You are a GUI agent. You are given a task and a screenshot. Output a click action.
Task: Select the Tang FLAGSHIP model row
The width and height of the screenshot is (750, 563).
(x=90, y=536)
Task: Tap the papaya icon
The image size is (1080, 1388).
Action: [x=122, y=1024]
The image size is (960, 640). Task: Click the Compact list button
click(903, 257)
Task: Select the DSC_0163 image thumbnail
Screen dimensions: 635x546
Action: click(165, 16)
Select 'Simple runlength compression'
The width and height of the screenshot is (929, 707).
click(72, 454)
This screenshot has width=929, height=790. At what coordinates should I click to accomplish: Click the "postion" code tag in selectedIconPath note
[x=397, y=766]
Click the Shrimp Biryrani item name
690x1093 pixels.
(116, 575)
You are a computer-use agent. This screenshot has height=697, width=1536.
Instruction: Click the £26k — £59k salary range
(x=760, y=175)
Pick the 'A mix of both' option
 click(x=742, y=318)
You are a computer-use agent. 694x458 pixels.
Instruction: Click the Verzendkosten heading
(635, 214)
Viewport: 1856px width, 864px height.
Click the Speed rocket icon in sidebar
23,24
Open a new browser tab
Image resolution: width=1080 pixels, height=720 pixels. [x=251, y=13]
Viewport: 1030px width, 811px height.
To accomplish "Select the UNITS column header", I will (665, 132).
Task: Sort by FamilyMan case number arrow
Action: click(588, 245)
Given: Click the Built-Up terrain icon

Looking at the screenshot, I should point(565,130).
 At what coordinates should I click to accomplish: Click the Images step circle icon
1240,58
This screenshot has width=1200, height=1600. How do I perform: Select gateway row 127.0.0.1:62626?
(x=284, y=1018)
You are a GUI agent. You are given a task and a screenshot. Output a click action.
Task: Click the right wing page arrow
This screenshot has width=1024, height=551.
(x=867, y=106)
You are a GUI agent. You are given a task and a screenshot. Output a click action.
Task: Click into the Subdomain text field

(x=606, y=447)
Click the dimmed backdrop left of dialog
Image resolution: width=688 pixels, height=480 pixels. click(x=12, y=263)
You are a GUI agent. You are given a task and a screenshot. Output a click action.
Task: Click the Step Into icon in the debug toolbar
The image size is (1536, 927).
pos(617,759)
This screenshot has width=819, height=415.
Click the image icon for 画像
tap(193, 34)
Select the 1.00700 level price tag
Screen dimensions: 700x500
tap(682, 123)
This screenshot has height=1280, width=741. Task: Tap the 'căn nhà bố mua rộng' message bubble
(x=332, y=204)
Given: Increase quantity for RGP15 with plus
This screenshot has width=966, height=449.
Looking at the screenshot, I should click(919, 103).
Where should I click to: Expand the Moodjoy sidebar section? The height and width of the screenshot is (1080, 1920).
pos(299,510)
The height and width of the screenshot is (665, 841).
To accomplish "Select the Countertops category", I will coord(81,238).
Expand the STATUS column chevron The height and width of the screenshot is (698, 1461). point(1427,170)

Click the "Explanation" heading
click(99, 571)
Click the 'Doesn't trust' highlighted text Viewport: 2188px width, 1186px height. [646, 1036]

What to do: Every entry must be duplicated exactly as it was written.

Exercise output:
You are a GUI agent. You are given a task and a screenshot. Output a click action.
Task: Select the Tang FLAGSHIP model row
The width and height of the screenshot is (750, 563).
(x=90, y=536)
Task: Tap the papaya icon
The image size is (1080, 1388).
Action: [x=122, y=1024]
The image size is (960, 640). Task: Click the Compact list button
click(903, 257)
Task: Select the DSC_0163 image thumbnail
Screen dimensions: 635x546
Action: click(165, 16)
Select 'Simple runlength compression'
The width and height of the screenshot is (929, 707).
click(72, 454)
This screenshot has width=929, height=790. At what coordinates should I click to accomplish: Click the "postion" code tag in selectedIconPath note
[x=397, y=766]
Click the Shrimp Biryrani item name
690x1093 pixels.
(116, 575)
You are a computer-use agent. This screenshot has height=697, width=1536.
Instruction: Click the £26k — £59k salary range
(x=760, y=175)
Pick the 'A mix of both' option
 click(x=742, y=318)
You are a computer-use agent. 694x458 pixels.
Instruction: Click the Verzendkosten heading
(635, 214)
Viewport: 1856px width, 864px height.
Click the Speed rocket icon in sidebar
23,24
Open a new browser tab
Image resolution: width=1080 pixels, height=720 pixels. [x=251, y=13]
Viewport: 1030px width, 811px height.
To accomplish "Select the UNITS column header", I will (665, 132).
Task: Sort by FamilyMan case number arrow
Action: click(588, 245)
Given: Click the Built-Up terrain icon

Looking at the screenshot, I should point(565,130).
 At what coordinates should I click to accomplish: Click the Images step circle icon
1240,58
This screenshot has width=1200, height=1600. How do I perform: Select gateway row 127.0.0.1:62626?
(x=284, y=1018)
You are a GUI agent. You are given a task and a screenshot. Output a click action.
Task: Click the right wing page arrow
This screenshot has width=1024, height=551.
(x=867, y=106)
You are a GUI agent. You are given a task and a screenshot. Output a click action.
Task: Click into the Subdomain text field

(x=606, y=447)
Click the dimmed backdrop left of dialog
Image resolution: width=688 pixels, height=480 pixels. click(x=12, y=263)
You are a GUI agent. You are given a task and a screenshot. Output a click action.
Task: Click the Step Into icon in the debug toolbar
The image size is (1536, 927).
pos(617,759)
This screenshot has width=819, height=415.
Click the image icon for 画像
tap(193, 34)
Select the 1.00700 level price tag
Screen dimensions: 700x500
tap(682, 123)
This screenshot has height=1280, width=741. Task: Tap the 'căn nhà bố mua rộng' message bubble
(x=332, y=204)
Given: Increase quantity for RGP15 with plus
This screenshot has width=966, height=449.
Looking at the screenshot, I should click(919, 103).
Where should I click to: Expand the Moodjoy sidebar section? The height and width of the screenshot is (1080, 1920).
pos(299,510)
The height and width of the screenshot is (665, 841).
To accomplish "Select the Countertops category", I will coord(81,238).
Expand the STATUS column chevron The height and width of the screenshot is (698, 1461). point(1427,170)

Click the "Explanation" heading
click(99, 571)
Click the 'Doesn't trust' highlighted text Viewport: 2188px width, 1186px height. [646, 1036]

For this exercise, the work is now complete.